Copy the outputted `sparkId` value to your clipboard and replace that with `REPLACE-ME` in next step

`./dell-data-processing-engine instance uris REPLACE-ME`

Copy the `Spark Connect` uri (starts with `sc://`) to your clipboard and use it in the next code cell








**Note: when all done be sure to run `./dell-data-processing-engine instance delete REPLACE-ME`**


In [None]:
#
# run this cell and past the Spark Connect uri in the textbox that surfaces (and press <enter> OF COURSE; haha)
#

import getpass

sparkConnectUri = input("Spark Connect uri ")

<a id='run-spark'></a>
## Run Spark


Create the SparkSession:

> Output should look similar to
`<pyspark.sql.connect.session.SparkSession at 0x7fe9f73bbe90>`

In [None]:
import findspark
findspark.init()
from pyspark.sql import SparkSession
spark = SparkSession.builder \
    .remote(sparkConnectUri) \
    .getOrCreate()
spark.version

Create a DataFrame from hard-coded data and display it:

In [None]:
from datetime import datetime, date
from pyspark.sql import Row

bogus_df = spark.createDataFrame([
  Row(aNbr=1, nutherNbr=2, aString='string1', aDate=date(2000, 1, 1), aTimestamp=datetime(2000, 1, 1, 12, 0)),
  Row(aNbr=2, nutherNbr=3, aString='string2', aDate=date(2000, 2, 1), aTimestamp=datetime(2000, 1, 2, 12, 0)),
  Row(aNbr=4, nutherNbr=5, aString='string3', aDate=date(2000, 3, 1), aTimestamp=datetime(2000, 1, 3, 12, 0)),
  Row(aNbr=8, nutherNbr=7, aString='string4', aDate=date(2000, 4, 1), aTimestamp=datetime(2000, 1, 4, 12, 0)),
])
bogus_df.show()

You can open up the Spark UI by getting the `Spark Web UI` link from the earlier run of `./dell-data-processing-engine instance uris REPLACE-ME` and opening it up in the same browser that launched when you ran the `login` command.

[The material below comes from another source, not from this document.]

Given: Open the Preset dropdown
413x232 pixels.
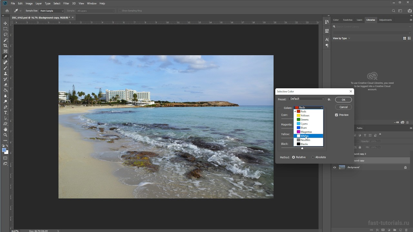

If you navigate to the **SQL / Dataframe** tab you should see something similar to the following now.

![alt text](https://github.com/lestermartin/starburst-dataframes-exploration/blob/main/DellAppliance/SparkUI.png?raw=true "Spark Web UI screenshot")


## Are you done?

If so (or when you are), don't forget to run the following command.

**`./dell-data-processing-engine instance delete REPLACE-ME`**


<a id='transformation-logic'></a>
## Transformation logic

We are using the publicly available Bluebikes - Hubway dataset. Read more information [about Blue Bikes Boston](http://bluebikes.com/about), a bicycle-sharing program based in Boston since 2011.

We are focusing on the [transactional records](https://bluebikes.com/system-data) of the bike trips from start to finish.

<a id='exploring-the-raw-data'></a>
### Exploring the raw data

In [None]:
# lets just grab a single CSV to explore with
s3_file_path = "s3a://starburst101-handsonlab-nyc-uber-rides/blue_bikes/raw_trips-2022_01-2022-09/202201-bluebikes-tripdata.csv"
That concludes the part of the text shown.